Sabiendo, pues, de qué angustia se trataba, advertí a mi sobrino: «Puesto que mi deporte favorito no es precisamente el de ver al diablo en todas las cosas (¡que es exactamente lo contrario de lo que nos pediría San Ignacio de Loyola!), déjame decirte que tampoco lo buscaré en las letras de las canciones que vamos a oír».
De entre los cantantes que fueron desfilando en la pantalla, uno tras otro en sucesión ininterrumpida, hubo uno que me llamó especialmente la atención; pregunté a mi sobrino cómo se llamaba y me respondió que Eminem. Desde entonces cada vez que descubro a Eminem en algún canal de televisión me detengo a observarlo con curiosidad.

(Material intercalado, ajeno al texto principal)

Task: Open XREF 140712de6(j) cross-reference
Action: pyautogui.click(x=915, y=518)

¿Qué es lo que me llama la atención de este cantante más bien antipático? Eso precisamente: su antipatía. Eminem, a pesar de ser un joven afortunado, no sonríe nunca y, cuando quiere hacerlo, lo que le sale es más bien una mueca. Sus admiradoras se agolpan en torno suyo, se mueren literalmente por él, le gritan toda clase de cosas y él no se inmuta; las casas discográficas le conceden los premios más ambicionados y él pasa a recogerlos al estrado de turno como si fuese a recoger el premio de otros. Una piedra sería mucho más expresiva que él.

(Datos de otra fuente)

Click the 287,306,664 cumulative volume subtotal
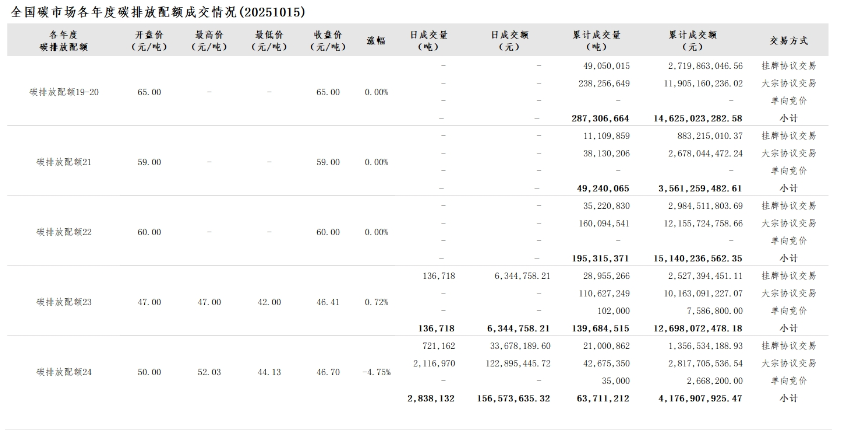The height and width of the screenshot is (441, 858). [600, 118]
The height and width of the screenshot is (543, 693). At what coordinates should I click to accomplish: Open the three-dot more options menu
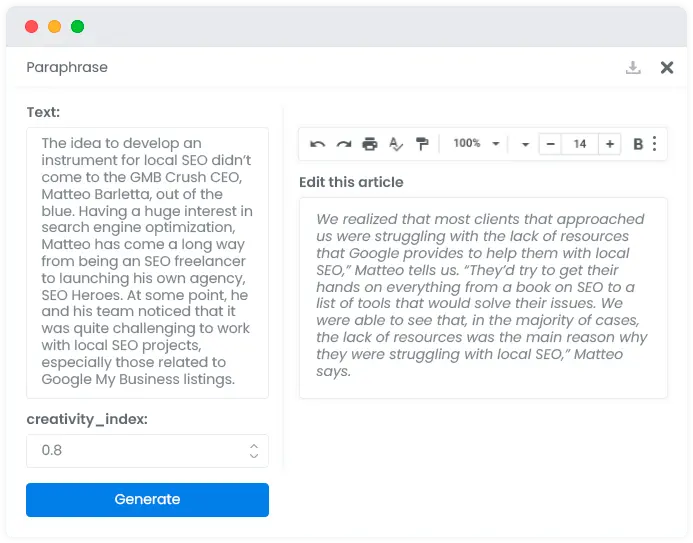655,144
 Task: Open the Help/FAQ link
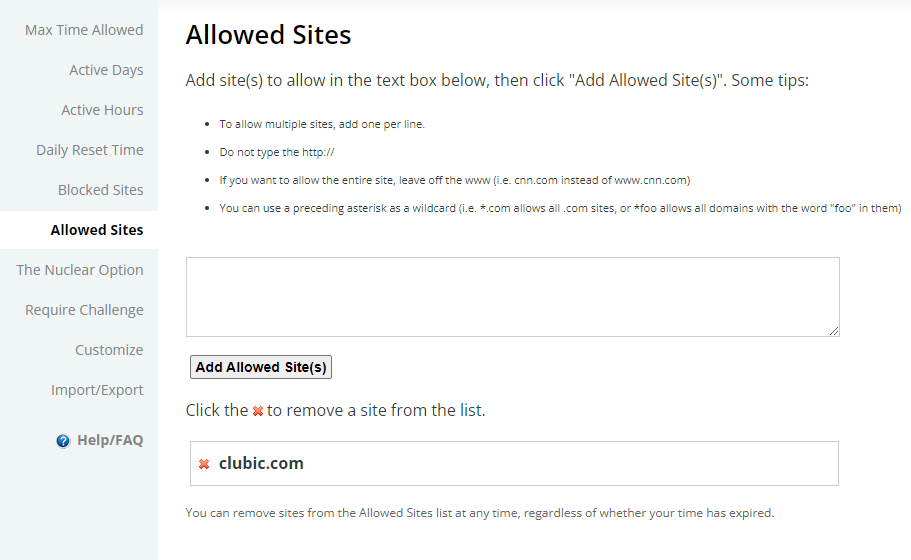pyautogui.click(x=110, y=440)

En una novela de Mark Haddon (El curioso incidente del perro a medianoche) aparece un curioso personaje llamado Christopher Boone, un niño que sufre el llamado síndrome de Asperger, una forma de autismo que le hace rechazar todo contacto humano (no soporta ser tocado) y que no sonríe nunca. Ama las ciencias, las matemáticas, la física -«conoce las capitales de todos los países del mundo, puede explicar la teoría de la relatividad y recitar los números primos hasta el 7.507»-, pero le cuesta relacionarse con otros seres humanos y detesta a las personas: huye de ellas como de la peste. Me pregunto si el cantante del que hablo no sufrirá él también este peligroso síndrome.
Pero, bueno, no ha sido por Eminem por lo que me decidí a escribir esta meditación, artículo o como prefiera usted llamarlo, sino por los jóvenes que lo admiran -¡y son millones en todo el mundo!-. Me asusta pensar que quieran ser como él también en esto y crean que mostrar un rostro permanentemente airado sea, como suele decirse, una alternativa viable; que piensen que no sonreír nunca sea más una virtud que una deficiencia del carácter.

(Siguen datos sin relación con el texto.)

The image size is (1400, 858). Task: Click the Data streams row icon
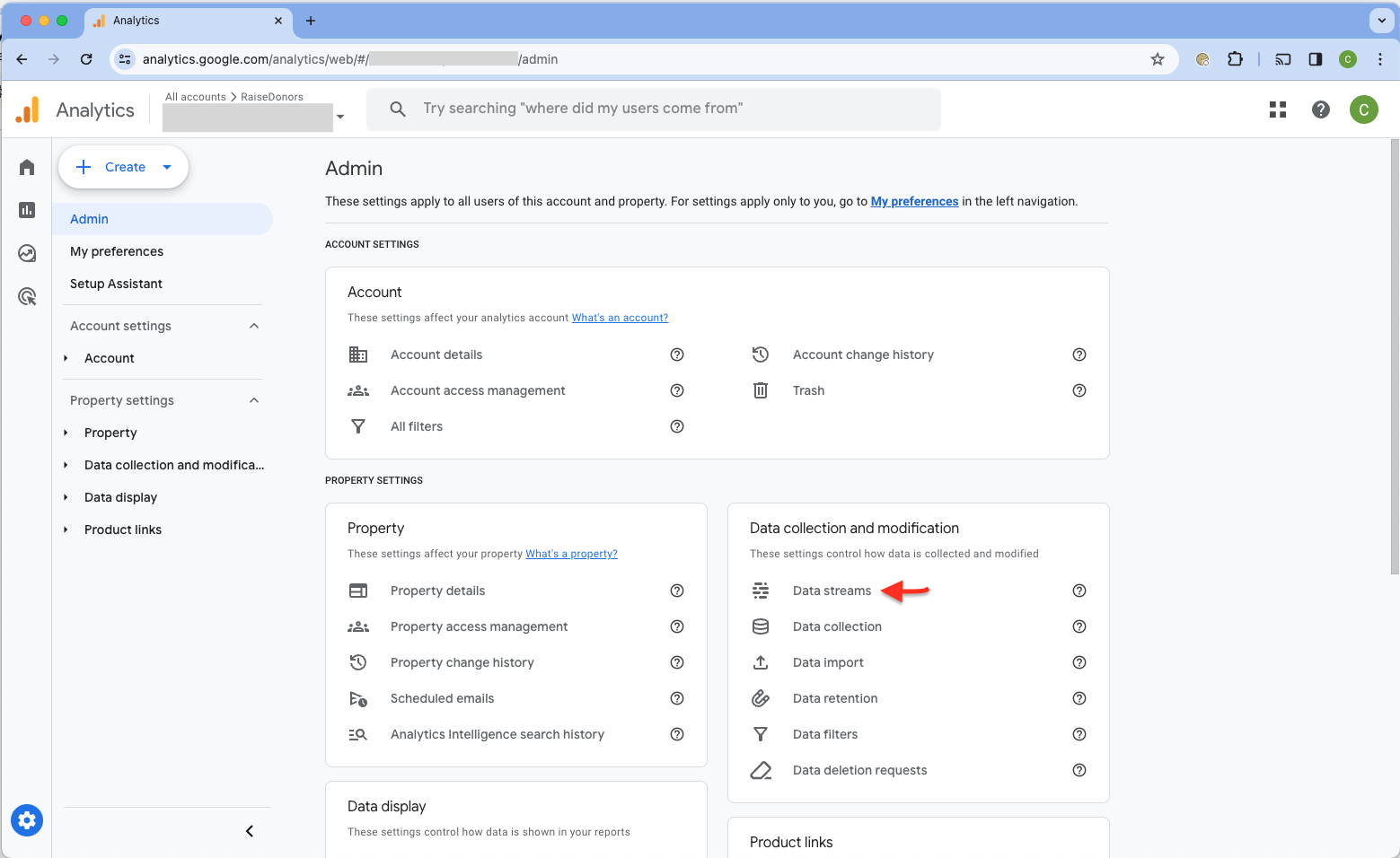[761, 591]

Entre los jóvenes estadounidenses –y ya no sólo entre ellos- mostrar una actitud cool (fría, desapegada, lejana, inexpresiva) se está convirtiendo cada vez más en una moda, o, peor aún, en un modo de ser: los saludas y hacen como si no te vieran; les preguntas algo y se muestran encolerizados, cual si con tu sola presencia los hubieses sacado a su pesar de un ensimismamiento casi metafísico, o como si con tus pulmones les estuvieras robando un aire destinado sólo a ellos. Y me pregunto cuánto estarán contribuyendo los cantantes y artistas del momento a difundirla.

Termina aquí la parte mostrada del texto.